— START Dataset extract —
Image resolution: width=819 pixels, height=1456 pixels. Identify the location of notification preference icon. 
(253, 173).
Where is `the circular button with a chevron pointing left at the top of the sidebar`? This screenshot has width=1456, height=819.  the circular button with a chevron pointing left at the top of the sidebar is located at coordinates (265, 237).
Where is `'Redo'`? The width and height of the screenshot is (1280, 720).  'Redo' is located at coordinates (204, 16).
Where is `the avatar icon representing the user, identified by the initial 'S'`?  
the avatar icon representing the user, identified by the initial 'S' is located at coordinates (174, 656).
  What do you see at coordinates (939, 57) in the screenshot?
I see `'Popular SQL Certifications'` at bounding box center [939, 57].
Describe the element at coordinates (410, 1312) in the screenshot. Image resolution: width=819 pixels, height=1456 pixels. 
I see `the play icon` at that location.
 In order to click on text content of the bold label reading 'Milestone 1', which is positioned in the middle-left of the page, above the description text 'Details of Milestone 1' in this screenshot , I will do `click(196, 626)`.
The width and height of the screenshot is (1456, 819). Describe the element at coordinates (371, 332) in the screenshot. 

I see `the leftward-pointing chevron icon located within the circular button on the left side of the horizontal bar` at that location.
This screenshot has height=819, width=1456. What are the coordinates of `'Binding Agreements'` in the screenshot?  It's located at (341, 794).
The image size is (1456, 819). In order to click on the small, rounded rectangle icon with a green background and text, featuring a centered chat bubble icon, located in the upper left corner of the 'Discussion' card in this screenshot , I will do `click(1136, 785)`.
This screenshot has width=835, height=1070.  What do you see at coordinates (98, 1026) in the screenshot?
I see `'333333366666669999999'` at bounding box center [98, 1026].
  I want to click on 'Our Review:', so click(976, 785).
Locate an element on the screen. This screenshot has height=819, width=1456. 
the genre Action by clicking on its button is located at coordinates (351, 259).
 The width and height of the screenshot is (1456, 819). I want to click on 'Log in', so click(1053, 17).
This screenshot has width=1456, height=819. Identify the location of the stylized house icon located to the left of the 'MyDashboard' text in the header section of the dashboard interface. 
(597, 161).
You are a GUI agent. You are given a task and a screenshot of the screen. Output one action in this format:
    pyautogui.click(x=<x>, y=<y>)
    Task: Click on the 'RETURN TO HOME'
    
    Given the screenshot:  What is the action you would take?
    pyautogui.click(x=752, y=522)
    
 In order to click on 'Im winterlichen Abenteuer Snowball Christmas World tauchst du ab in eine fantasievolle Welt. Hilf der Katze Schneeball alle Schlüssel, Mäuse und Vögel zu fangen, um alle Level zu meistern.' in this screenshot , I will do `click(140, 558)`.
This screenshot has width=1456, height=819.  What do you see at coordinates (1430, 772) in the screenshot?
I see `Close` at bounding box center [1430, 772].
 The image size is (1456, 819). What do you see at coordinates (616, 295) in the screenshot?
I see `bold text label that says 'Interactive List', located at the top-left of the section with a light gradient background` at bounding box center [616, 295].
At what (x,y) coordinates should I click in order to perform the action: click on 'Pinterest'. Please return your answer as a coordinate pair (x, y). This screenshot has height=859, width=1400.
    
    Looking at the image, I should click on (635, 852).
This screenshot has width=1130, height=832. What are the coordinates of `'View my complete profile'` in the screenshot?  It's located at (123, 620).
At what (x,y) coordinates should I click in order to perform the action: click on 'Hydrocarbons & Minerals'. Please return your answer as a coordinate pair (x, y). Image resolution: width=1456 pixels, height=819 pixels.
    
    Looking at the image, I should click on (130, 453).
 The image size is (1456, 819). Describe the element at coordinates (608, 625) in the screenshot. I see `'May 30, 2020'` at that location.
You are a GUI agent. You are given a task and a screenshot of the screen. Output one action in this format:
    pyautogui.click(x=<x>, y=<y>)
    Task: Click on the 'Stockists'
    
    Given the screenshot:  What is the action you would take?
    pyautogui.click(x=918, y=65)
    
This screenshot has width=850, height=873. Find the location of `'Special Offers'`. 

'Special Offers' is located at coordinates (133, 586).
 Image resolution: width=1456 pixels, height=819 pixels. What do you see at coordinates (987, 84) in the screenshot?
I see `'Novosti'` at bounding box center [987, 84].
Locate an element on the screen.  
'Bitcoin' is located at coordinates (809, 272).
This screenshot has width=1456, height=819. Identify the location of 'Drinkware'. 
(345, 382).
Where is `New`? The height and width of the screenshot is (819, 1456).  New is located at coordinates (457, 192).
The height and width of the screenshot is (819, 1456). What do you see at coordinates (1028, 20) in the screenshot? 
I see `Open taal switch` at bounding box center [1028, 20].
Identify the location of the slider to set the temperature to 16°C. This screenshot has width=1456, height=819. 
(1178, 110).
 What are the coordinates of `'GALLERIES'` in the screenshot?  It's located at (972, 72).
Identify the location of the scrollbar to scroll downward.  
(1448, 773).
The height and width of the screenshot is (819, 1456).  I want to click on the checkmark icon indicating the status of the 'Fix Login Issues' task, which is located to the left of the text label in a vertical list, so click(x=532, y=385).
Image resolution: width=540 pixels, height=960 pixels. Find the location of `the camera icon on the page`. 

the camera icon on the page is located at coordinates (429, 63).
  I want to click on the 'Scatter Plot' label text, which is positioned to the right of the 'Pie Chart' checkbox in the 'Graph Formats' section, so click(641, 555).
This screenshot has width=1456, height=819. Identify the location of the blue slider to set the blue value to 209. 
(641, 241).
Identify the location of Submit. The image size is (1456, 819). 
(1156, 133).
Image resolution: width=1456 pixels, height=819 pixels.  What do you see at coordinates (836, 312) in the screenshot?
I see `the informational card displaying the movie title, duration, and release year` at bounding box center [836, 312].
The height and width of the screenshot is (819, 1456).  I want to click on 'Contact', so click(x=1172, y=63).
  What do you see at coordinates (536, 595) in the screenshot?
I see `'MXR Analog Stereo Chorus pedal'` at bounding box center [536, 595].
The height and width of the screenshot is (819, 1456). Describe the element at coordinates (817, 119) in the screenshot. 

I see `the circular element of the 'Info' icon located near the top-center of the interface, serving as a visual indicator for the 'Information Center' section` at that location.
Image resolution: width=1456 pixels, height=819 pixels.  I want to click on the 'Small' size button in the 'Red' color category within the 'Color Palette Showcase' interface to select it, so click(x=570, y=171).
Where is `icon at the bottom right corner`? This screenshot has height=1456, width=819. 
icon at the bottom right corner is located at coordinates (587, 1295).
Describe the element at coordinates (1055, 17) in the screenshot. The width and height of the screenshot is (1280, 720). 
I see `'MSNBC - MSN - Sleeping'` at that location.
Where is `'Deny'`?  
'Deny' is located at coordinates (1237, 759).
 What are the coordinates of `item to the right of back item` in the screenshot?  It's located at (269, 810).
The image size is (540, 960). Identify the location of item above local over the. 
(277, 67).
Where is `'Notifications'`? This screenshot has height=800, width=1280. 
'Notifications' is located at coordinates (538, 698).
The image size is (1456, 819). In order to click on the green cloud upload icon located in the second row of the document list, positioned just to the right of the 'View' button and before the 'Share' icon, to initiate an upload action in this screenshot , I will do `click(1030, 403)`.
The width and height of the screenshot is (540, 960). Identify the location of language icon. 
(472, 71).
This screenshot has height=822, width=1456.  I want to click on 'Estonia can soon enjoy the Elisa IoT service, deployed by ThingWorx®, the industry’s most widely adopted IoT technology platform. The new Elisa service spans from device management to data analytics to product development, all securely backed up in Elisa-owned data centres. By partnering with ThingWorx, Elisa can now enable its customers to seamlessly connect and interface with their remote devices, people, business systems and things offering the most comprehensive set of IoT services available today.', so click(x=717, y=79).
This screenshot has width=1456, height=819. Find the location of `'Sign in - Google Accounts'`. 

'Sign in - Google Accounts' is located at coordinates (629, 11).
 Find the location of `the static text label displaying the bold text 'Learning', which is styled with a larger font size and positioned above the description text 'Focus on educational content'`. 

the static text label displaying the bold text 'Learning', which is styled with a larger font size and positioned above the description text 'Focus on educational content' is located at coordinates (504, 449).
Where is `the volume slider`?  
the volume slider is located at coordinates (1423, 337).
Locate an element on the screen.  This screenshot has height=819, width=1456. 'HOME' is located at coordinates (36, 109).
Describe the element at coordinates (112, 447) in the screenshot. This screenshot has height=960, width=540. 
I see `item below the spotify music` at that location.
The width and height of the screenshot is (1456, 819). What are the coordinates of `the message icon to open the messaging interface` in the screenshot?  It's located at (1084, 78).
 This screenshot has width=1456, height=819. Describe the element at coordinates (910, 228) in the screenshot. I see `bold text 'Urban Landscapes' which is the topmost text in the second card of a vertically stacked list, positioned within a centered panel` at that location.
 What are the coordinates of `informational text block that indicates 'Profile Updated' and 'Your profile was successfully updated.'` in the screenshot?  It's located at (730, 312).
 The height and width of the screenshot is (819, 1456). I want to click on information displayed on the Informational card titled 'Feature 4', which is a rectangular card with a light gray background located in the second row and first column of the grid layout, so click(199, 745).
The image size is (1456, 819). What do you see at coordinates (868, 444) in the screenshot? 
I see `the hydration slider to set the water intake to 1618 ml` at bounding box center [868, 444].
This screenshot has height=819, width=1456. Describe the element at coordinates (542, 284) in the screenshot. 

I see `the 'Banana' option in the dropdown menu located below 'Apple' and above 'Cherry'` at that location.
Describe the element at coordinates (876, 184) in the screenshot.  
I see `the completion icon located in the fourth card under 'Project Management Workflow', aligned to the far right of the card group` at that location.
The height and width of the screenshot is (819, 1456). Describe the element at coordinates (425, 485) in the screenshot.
— END Dataset extract —
Problem statement: Render the records between the lines holding "The width and height of the screenshot is (540, 960)." and "This screenshot has height=822, width=1456.", inclusive, as a Markdown table with the columns Row and Text, numbering each line and skipping any blank ones.

Solution to this problem:
| Row | Text |
|---|---|
| 1 | The width and height of the screenshot is (540, 960). Identify the location of language icon.  |
| 2 | (472, 71). |
| 3 | This screenshot has height=822, width=1456.  I want to click on 'Estonia can soon enjoy the Elisa IoT service, deployed by ThingWorx®, the industry’s most widely adopted IoT technology platform. The new Elisa service spans from device management to data analytics to product development, all securely backed up in Elisa-owned data centres. By partnering with ThingWorx, Elisa can now enable its customers to seamlessly connect and interface with their remote devices, people, business systems and things offering the most comprehensive set of IoT services available today.', so click(x=717, y=79). |